(Pixel coordinate grounding data)
- - -
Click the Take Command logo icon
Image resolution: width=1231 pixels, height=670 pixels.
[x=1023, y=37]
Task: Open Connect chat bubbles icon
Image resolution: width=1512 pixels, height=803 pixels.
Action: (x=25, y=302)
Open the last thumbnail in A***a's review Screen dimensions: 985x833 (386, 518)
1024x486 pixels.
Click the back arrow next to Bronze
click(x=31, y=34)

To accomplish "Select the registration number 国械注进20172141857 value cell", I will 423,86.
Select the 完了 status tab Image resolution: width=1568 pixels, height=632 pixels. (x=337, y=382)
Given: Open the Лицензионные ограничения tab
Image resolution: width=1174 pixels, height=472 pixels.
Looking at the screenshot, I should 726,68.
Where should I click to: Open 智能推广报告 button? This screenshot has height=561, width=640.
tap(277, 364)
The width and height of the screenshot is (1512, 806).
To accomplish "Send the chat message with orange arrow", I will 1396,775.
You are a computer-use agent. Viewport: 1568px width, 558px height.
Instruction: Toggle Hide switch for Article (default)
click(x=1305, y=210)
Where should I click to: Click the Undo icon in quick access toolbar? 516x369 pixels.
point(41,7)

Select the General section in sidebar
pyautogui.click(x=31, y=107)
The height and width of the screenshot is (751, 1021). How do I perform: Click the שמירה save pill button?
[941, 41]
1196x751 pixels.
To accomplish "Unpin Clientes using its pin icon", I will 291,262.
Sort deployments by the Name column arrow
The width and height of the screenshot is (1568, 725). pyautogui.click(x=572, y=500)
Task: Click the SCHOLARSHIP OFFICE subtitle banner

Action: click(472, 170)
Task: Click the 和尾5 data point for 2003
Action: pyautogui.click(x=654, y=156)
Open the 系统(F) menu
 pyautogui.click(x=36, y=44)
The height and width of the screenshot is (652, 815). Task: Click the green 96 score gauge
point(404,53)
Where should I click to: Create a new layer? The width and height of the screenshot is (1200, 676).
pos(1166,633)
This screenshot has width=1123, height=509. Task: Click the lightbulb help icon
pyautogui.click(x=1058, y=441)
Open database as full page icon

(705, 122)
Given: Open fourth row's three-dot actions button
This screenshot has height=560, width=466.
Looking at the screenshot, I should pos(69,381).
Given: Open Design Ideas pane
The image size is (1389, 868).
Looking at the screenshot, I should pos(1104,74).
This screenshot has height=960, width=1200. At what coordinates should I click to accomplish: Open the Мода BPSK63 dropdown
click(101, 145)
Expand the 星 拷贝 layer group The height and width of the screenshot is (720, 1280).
- - -
=== EXERCISE BRIEF ===
Find the lines in the entries above where "will" occurs, and copy each of them.

=== REPLY ===
To accomplish "Select the registration number 国械注进20172141857 value cell", I will 423,86.
To accomplish "Send the chat message with orange arrow", I will 1396,775.
To accomplish "Unpin Clientes using its pin icon", I will 291,262.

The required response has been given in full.